A coordinator runs one steady loop. Every tick it checks Linear for new issues, fires off any schedules that are due, and works through the queue of waiting tasks. Tasks I start from chat can wake the loop up early so they feel responsive, while the background pollers stay on a slower beat. It's a small, readable core — one loop, one queue, nothing clever.
Each task moves through a few stages:
queued → triaging → executing → verifying → delivering → completed
↑
failed ──────────────────────────── requeue ──────────────┘
Any stage can fail, and a failed task can get requeued for another try. The transitions are checked, so a task can't wander into a state that doesn't make sense.
An agent is a worker that knows how to take a task through the pipeline. The nice part is that agents only sign up for the stages they need — one might just execute, another runs the whole sequence — and the coordinator skips the rest. So agents stay small.
Here's who's around right now:
- Code — the one that does most of the work. It clones the repo, runs Claude Code in a live Zellij session I can attach to and watch, checks the result, and opens a pull request.
- Plan — the self-builder. It reads a spec, writes up an implementation plan, and commits it back.
- Tickets — keeps Linear in sync as things move.
- Echo — a little debug agent that just echoes back. Handy for poking at the loop.
When I want a new capability, I write a new agent. That's pretty much the whole story.
Agents don't reach out into the world on their own — they ask connectors for tools. A connector wraps something external and hands it over as a tool an agent (or the chat) can call. Each agent says which connectors it wants, and it gets exactly those and nothing else.
Right now they cover things like pulling secrets from 1Password, web search, a read-only window into my notebook, and a little watcher that checks my bandwidth now and then.
A few habits keep the machine itself simple, and these are the bits I'd most recommend borrowing:
- The box is nukable. Nothing precious lives on it. Repos clone fresh from GitHub, and a rebuild doesn't cost me anything.
- Secrets stay in 1Password. Decrypted values never touch the disk — they're resolved right when a task starts, and each repo only gets to see the secrets it's declared.

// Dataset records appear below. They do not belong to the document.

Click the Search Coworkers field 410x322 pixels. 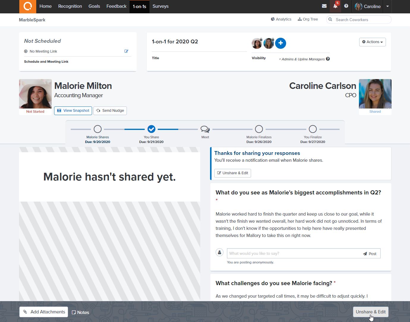[361, 20]
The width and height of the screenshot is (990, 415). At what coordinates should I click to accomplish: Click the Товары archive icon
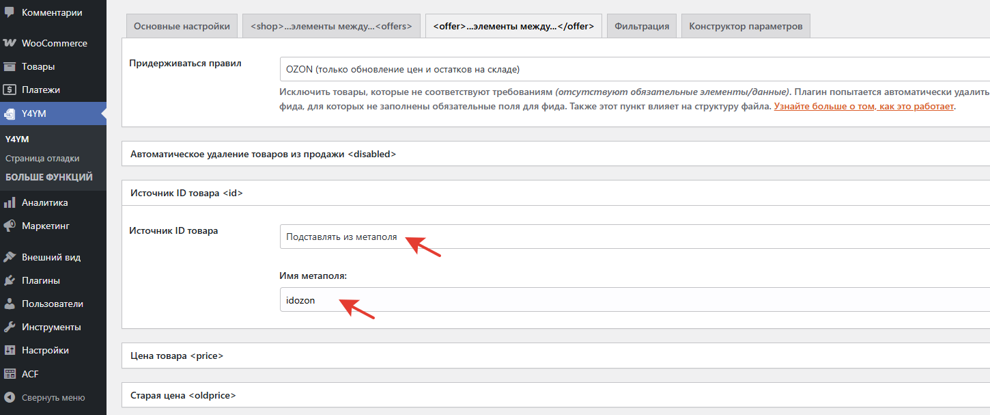pyautogui.click(x=10, y=66)
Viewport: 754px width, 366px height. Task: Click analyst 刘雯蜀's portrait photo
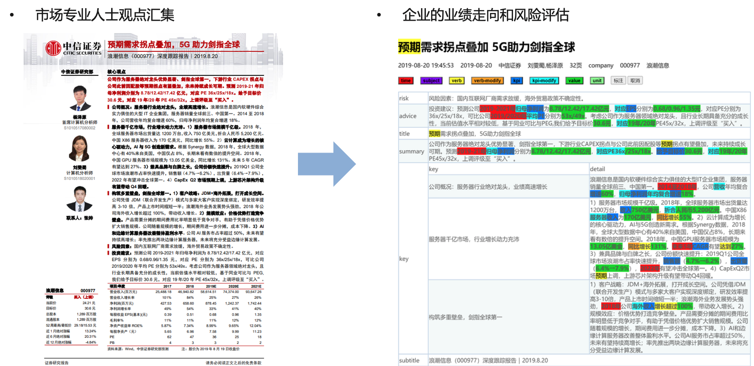[x=80, y=149]
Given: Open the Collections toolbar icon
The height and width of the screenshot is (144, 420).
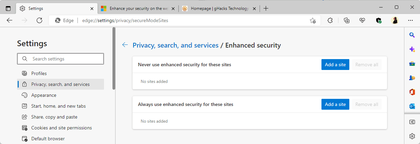Looking at the screenshot, I should (347, 20).
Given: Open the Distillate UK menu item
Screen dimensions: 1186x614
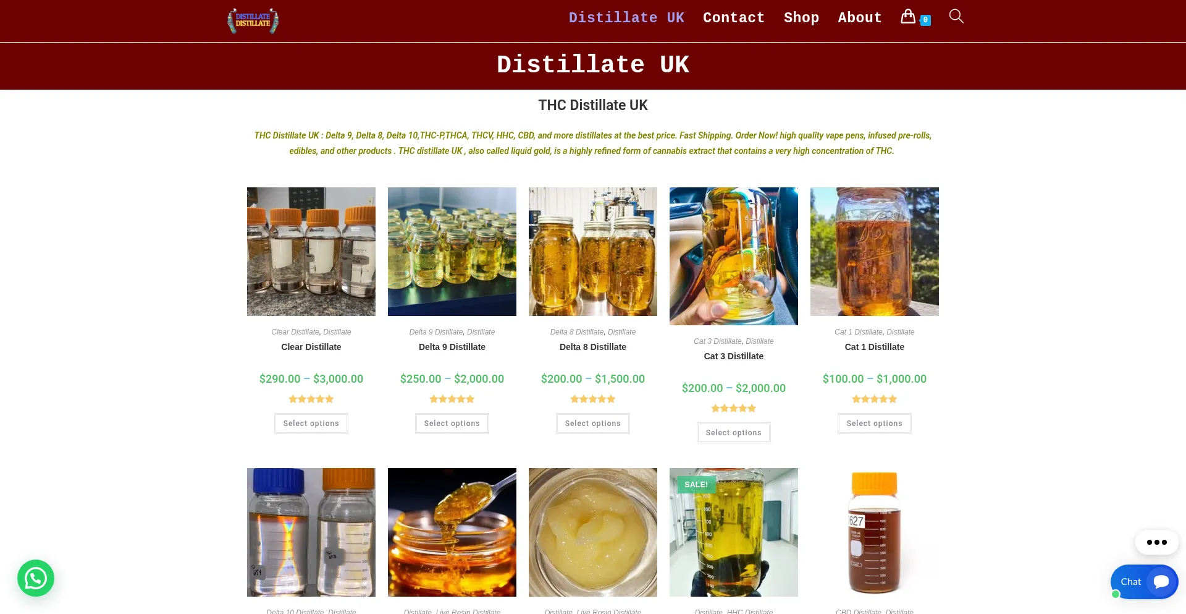Looking at the screenshot, I should coord(626,18).
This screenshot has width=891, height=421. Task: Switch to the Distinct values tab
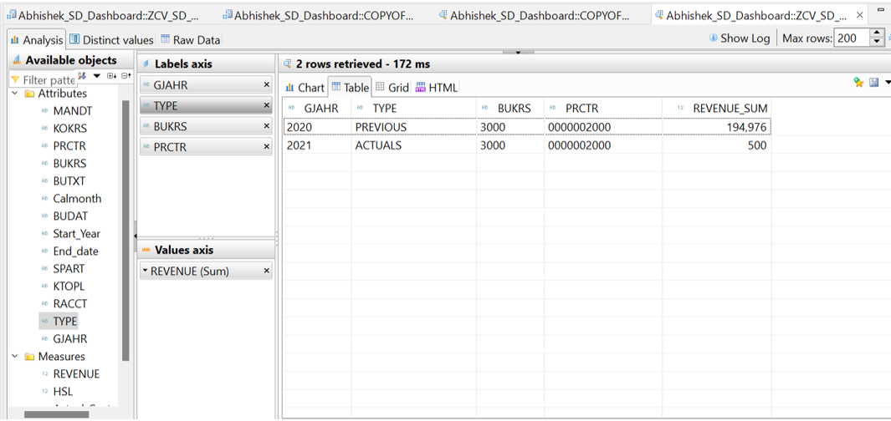pyautogui.click(x=111, y=39)
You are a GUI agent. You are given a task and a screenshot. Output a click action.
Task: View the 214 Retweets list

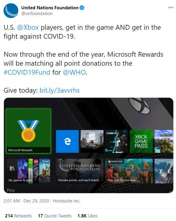(x=19, y=216)
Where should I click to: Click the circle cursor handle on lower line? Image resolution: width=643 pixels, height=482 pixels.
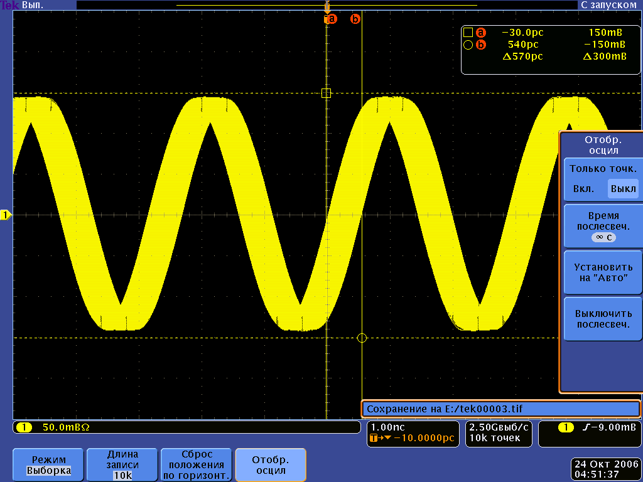point(362,338)
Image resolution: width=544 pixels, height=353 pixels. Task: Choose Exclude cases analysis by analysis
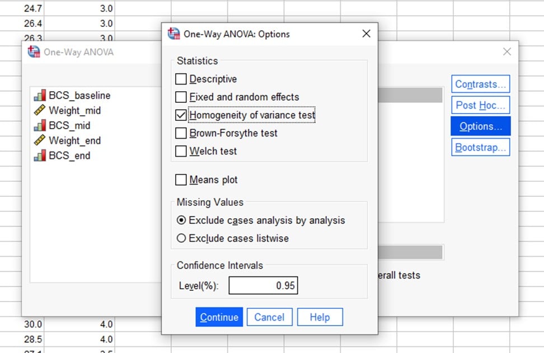(181, 220)
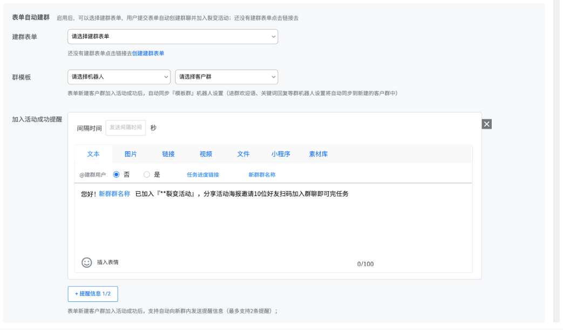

- Zellij so I can watch. Because code work runs in a named session, I can SSH in and watch an agent work in real time. I can also just grab the controls and do my own development.
- Tailscale is the front door. The whole thing lives on my tailnet, so there's no auth layer to build and nothing sitting out on the public internet, but I can also open a funnel to particular ports if I need to.
This repo is meant to be read. If you want to see the loop actually turn, start at forge/coordinator.py. The agent contract is in forge/agents/, connectors live in forge/connectors/, and the pipeline's state machine is one small file at forge/state.py. CLAUDE.md is my working map of the codebase, and the thinking behind the design is kept in docs/superpowers/specs/.
Thanks for stopping by. If any of it helps you build your own thing, that's the best outcome I could ask for.